A cobrança de tarifas bancárias exige prova da origem do débito e informação prévia, clara e adequada ao consumidor. A ausência desses elementos descaracteriza a licitude do encargo e configura falha na prestação do serviço.
Com esse entendimento, o Juizado Especial Cível do Amazonas condenou o Banco Bradesco por descontos realizados em conta corrente sem comprovação de contratação do serviço denominado “Pague Fácil Bradesco”. A sentença é da juíza Sana Nogueira Almendros de Oliveira.
No caso concreto, o consumidor ajuizou ação após identificar descontos mensais em sua conta bancária, iniciados em 2021, sem jamais ter solicitado, autorizado ou sequer ter sido informado acerca da existência do serviço. Segundo a inicial, não houve assinatura de contrato, adesão, cadastro ou qualquer manifestação de vontade que justificasse os lançamentos.
Ao analisar os autos, o juízo concluiu que a instituição financeira não se desincumbiu do ônus de demonstrar fato impeditivo, modificativo ou extintivo do direito do autor, deixando de comprovar a origem dos débitos. Para a magistrada, caberia ao banco explicar o fato gerador da cobrança e demonstrar que o consumidor foi previamente cientificado, o que não ocorreu.

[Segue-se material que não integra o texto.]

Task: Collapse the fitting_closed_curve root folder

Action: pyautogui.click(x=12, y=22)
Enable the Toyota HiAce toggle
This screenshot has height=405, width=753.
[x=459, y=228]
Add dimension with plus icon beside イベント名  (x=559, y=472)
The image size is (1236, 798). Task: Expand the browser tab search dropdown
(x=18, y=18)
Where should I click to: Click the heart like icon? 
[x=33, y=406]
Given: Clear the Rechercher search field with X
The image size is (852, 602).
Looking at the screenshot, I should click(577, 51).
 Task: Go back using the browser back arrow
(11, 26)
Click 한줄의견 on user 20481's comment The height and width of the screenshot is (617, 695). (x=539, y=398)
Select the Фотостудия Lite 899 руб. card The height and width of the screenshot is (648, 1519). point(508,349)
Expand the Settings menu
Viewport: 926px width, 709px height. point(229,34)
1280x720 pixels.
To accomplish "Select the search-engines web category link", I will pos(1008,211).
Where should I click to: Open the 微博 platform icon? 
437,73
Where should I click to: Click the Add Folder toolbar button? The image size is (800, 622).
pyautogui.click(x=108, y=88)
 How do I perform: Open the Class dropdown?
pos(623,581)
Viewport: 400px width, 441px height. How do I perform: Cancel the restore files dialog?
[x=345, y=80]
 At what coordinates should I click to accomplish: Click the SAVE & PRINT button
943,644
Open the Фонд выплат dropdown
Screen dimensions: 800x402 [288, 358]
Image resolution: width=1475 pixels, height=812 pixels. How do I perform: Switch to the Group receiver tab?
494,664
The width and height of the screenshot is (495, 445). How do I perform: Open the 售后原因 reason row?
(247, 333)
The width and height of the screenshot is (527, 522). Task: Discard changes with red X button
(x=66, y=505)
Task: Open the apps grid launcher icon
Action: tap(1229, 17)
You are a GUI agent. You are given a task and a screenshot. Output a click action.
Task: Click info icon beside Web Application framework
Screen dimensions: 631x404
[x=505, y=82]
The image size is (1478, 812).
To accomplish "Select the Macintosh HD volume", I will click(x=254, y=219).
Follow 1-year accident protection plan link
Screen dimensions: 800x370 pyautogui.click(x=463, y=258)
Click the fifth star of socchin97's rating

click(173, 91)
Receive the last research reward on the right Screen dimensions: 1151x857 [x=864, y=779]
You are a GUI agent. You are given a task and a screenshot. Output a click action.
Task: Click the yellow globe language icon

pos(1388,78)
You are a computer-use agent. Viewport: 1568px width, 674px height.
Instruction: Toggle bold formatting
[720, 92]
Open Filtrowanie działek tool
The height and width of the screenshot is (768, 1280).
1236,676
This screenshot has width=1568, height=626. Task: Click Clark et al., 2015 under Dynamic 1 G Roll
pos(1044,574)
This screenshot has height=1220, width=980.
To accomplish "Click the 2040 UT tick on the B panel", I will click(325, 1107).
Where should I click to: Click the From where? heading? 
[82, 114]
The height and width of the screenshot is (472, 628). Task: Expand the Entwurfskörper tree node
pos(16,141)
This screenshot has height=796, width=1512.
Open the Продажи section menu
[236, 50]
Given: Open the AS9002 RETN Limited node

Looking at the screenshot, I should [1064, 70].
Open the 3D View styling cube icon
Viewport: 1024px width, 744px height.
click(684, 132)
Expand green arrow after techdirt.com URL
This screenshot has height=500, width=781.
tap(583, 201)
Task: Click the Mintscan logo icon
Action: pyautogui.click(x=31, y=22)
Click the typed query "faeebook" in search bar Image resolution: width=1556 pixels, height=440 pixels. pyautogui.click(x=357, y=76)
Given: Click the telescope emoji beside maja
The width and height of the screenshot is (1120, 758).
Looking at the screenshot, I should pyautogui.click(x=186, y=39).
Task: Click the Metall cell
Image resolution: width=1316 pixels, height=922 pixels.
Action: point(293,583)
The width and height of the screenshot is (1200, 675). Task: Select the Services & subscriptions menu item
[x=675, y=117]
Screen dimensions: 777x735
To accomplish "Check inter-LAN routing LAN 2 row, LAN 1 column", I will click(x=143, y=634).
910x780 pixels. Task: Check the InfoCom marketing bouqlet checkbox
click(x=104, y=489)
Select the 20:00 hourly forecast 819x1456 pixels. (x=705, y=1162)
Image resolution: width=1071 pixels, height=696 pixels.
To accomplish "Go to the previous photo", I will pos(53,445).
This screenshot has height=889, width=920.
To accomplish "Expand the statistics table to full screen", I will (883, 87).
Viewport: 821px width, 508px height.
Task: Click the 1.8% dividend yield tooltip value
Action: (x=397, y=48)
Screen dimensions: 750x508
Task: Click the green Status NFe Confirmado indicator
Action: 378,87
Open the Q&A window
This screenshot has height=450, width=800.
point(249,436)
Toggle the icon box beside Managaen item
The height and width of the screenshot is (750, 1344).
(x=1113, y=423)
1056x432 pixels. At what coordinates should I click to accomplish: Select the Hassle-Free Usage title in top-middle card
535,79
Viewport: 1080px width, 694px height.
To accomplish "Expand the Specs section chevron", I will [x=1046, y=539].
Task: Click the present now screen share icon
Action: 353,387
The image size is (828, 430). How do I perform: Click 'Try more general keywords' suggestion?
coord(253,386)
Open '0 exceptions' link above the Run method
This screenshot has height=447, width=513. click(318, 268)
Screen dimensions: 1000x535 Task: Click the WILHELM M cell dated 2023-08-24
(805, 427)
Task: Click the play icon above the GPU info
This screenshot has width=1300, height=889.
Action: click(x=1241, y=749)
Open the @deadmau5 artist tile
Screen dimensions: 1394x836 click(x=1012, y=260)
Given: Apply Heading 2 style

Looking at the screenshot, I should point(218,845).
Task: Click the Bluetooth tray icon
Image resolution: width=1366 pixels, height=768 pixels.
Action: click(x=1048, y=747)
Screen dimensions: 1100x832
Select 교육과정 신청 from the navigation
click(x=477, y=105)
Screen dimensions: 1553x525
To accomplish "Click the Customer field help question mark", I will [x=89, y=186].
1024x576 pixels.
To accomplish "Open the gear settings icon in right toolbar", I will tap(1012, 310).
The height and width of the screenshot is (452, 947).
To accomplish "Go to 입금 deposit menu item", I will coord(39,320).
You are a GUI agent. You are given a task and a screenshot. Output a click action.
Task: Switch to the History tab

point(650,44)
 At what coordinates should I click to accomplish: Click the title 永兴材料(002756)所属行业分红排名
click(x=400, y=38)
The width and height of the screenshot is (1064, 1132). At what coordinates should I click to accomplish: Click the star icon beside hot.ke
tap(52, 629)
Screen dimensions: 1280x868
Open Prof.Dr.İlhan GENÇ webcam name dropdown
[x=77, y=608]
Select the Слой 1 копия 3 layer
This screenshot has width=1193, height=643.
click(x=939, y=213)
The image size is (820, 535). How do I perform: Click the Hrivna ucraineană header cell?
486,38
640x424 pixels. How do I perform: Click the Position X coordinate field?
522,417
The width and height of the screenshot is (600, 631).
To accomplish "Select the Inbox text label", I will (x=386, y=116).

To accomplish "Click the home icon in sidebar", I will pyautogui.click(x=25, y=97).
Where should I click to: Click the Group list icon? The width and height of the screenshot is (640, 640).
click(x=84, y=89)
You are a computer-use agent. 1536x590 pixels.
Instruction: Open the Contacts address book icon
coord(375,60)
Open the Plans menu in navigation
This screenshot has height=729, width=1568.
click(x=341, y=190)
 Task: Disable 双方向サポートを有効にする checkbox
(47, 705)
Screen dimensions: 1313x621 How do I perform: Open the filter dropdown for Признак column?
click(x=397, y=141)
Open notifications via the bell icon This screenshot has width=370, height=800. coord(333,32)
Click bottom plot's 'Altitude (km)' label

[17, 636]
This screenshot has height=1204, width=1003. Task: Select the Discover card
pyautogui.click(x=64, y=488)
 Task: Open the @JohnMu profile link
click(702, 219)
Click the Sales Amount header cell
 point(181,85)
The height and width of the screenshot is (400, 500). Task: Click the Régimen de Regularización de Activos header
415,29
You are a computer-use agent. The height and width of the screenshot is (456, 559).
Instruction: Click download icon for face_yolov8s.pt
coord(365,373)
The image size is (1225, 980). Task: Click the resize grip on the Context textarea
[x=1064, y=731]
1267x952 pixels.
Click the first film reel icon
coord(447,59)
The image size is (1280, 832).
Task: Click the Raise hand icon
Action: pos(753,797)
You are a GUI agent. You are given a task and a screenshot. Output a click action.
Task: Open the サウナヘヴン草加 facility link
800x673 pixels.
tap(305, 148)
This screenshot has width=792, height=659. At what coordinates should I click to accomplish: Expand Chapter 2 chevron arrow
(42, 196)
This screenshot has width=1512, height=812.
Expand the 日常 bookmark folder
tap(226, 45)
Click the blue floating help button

A sentença destacou que encargos bancários, ainda que em tese lícitos, estão condicionados ao dever de informação previsto nos artigos 46 e 54 do Código de Defesa do Consumidor. A inexistência de prova quanto à ciência do correntista acerca do serviço e de seus custos caracterizou a abusividade dos descontos e evidenciou a falha na prestação do serviço.